In this post, I’m going to attempt to do the same in an Ethernet network. Normally, an Ethernet is a broadcast network, but Private VLANs form an exception to this rule: any data, even broadcasts, sent from an isolated port will not be received on other isolated ports. This is very similar to the hub-and-spoke Frame Relay, where spokes can’t communicate directly with each other.

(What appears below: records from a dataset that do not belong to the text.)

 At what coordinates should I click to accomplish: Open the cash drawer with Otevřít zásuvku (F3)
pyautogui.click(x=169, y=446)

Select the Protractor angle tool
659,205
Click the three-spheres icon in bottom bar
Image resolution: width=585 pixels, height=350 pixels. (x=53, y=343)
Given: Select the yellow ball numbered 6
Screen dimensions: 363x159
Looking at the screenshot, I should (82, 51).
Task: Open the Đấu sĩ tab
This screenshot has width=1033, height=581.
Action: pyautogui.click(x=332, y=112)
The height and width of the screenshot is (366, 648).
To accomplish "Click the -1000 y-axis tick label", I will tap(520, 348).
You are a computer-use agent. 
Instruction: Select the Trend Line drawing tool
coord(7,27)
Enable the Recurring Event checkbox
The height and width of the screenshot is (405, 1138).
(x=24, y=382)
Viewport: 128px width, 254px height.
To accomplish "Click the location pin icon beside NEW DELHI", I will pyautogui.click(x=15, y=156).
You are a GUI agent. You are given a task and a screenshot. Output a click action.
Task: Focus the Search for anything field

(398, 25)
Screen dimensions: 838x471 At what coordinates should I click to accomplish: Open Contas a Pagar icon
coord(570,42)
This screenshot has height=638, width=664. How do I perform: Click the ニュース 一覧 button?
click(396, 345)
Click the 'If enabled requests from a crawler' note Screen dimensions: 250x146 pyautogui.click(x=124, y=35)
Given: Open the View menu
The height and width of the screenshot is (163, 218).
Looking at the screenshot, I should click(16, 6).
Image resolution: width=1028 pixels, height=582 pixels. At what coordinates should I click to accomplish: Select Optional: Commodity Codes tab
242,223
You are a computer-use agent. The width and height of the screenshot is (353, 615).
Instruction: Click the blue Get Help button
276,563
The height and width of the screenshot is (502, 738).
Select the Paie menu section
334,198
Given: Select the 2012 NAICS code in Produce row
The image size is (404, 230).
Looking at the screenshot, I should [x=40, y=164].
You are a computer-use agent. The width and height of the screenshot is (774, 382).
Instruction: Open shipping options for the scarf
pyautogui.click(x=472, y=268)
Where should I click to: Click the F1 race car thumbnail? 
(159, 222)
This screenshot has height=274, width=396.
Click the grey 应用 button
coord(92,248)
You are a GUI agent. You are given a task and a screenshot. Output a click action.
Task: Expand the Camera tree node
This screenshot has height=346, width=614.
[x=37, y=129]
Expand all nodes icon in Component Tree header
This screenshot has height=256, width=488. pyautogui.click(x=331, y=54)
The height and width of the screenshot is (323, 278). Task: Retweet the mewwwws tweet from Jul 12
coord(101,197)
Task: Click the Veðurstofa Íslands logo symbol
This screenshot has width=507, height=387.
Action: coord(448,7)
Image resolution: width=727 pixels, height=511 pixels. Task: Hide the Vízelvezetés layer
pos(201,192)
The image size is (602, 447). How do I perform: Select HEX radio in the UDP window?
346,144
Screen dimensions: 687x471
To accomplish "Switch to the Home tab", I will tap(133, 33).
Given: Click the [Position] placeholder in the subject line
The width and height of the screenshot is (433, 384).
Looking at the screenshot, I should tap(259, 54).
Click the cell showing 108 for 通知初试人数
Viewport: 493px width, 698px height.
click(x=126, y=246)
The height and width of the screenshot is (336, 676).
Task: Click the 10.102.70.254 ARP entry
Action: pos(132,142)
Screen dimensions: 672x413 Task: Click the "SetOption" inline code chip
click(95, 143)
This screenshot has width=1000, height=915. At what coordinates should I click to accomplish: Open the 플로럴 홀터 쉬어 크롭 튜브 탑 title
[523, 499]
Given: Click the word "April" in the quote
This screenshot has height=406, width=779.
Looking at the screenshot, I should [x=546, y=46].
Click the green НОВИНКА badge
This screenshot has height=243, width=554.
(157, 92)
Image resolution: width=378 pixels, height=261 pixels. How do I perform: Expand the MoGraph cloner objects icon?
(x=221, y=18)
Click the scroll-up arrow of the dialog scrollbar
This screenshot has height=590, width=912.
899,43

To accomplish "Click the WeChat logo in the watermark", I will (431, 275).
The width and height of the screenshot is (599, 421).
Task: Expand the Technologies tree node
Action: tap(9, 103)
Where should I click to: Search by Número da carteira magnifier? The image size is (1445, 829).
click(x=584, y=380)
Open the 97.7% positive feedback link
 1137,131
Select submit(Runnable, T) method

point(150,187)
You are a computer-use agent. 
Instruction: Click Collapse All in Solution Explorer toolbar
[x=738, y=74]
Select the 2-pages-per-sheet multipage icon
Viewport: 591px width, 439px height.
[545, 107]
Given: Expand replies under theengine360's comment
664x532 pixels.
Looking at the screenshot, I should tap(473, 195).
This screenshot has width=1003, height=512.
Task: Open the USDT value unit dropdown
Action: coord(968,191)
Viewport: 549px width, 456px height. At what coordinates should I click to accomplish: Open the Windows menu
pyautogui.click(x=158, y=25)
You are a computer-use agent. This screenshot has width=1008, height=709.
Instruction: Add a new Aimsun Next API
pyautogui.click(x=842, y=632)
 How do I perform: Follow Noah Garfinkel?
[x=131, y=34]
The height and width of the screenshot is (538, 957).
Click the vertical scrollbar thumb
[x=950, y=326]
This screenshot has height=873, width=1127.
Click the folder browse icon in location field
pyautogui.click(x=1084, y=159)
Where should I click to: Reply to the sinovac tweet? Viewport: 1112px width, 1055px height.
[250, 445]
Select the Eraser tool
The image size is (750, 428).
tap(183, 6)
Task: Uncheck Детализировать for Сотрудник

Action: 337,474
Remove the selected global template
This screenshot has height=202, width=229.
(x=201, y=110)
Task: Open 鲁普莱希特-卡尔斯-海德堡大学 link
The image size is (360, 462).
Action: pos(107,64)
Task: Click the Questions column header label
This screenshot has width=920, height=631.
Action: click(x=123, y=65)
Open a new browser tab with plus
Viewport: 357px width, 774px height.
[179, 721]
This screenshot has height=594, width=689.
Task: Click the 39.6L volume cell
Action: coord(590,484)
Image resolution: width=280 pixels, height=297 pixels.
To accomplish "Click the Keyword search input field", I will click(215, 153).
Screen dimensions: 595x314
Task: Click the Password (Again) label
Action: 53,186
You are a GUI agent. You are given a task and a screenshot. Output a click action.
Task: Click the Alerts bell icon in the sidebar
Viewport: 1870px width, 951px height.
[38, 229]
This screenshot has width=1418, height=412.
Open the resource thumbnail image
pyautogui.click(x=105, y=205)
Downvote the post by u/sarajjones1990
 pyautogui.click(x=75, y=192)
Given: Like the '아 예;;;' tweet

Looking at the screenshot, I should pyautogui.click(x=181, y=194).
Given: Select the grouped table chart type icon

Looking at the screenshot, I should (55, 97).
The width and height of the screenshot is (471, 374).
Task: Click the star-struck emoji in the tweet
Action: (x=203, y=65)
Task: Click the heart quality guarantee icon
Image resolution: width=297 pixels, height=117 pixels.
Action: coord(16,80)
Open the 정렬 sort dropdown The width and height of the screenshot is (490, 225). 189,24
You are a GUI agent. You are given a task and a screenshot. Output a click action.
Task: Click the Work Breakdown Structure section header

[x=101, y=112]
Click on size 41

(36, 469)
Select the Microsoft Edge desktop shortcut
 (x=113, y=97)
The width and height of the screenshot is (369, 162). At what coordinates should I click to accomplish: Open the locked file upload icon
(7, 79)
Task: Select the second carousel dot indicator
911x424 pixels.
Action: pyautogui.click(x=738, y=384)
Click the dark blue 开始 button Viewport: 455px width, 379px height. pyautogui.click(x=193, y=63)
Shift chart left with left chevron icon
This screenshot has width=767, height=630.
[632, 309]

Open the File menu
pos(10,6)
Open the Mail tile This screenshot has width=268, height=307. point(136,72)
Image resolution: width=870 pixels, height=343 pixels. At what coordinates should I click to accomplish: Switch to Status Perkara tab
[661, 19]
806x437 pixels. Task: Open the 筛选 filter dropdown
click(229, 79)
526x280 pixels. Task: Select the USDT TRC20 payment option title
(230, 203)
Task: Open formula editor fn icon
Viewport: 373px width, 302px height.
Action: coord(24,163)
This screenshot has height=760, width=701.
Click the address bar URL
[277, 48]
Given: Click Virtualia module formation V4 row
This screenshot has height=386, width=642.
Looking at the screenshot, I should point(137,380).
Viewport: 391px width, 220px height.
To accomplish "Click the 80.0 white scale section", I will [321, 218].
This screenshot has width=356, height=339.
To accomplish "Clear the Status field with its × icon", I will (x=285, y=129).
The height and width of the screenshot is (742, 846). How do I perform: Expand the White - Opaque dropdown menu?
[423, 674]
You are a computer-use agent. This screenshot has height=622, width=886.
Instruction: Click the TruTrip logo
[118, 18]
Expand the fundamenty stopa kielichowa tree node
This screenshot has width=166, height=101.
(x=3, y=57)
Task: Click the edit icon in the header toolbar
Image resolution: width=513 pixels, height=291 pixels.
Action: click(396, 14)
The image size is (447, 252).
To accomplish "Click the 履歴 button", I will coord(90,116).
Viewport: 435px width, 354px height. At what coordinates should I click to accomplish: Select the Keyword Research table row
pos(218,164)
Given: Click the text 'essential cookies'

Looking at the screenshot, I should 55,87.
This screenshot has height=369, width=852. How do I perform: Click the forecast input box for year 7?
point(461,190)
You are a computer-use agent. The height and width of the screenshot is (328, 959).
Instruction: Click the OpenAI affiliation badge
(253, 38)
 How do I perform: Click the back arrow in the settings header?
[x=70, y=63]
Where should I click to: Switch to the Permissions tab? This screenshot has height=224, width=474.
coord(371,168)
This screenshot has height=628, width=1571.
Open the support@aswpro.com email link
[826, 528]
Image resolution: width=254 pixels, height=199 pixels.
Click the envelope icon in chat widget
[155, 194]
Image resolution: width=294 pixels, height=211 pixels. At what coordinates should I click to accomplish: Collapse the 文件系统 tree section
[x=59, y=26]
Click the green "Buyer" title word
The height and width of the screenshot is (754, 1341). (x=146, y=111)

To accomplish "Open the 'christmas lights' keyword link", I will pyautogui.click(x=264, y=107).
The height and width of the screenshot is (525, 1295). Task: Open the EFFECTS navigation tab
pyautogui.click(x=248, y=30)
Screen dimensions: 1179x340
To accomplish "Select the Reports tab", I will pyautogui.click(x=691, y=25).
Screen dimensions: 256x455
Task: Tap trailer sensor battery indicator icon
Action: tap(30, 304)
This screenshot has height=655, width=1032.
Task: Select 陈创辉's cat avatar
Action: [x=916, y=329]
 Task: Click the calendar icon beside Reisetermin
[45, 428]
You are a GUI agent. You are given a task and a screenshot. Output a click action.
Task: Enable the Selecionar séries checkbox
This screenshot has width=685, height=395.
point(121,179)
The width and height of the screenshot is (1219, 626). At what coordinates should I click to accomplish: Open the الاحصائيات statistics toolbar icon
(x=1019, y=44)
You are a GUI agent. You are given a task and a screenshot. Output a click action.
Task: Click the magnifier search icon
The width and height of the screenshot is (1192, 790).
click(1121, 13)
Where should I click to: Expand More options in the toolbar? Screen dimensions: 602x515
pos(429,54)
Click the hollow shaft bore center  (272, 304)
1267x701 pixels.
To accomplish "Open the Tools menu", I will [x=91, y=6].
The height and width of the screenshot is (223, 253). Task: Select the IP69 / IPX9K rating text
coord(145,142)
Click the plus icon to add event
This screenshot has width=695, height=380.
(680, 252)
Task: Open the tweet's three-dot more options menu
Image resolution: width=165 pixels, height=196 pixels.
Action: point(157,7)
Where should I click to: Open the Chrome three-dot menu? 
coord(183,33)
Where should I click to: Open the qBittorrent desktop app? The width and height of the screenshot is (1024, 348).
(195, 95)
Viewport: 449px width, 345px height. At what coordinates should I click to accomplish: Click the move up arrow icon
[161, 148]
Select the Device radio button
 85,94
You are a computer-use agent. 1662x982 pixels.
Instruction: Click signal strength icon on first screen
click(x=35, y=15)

I’m using the following setup:
PVLAN-Routing

After configuring the PVLANs on the switch (for details about this, see an earlier blog post), I configure all routers with EIGRP. Just a simple setup:

Router(config)#hostname Rx
Rx(config)#router eigrp 1
Rx(config-router)#network 10.0.0.0 0.0.255.255
Rx(config-router)#exit
Rx(config)#interface Loopback 0
Rx(config-int)#ip address 10.0.1.x 255.255.255.255
Rx(config-int)#exit
Rx(config)#interface Ethernet0/0
Rx(config-if)#ip address 10.0.0.x 255.255.255.0
Rx(config-if)#no shutdown

The ‘x’ represents the router number (R1, R2, R3). The loopback is configured to show that the routing protocol is working. After configuring all this, EIGRP adjacencies are formed between R1 and R2, and R1 and R3, but not between R2 and R3, as they can’t see each other because of the isolated PVLAN. A ‘show ip route’ on R2 and R3 shows the connected subnet, and one EIGRP learned route: the loopback from R1. Clearly, R2 and R3 don’t exist for each other.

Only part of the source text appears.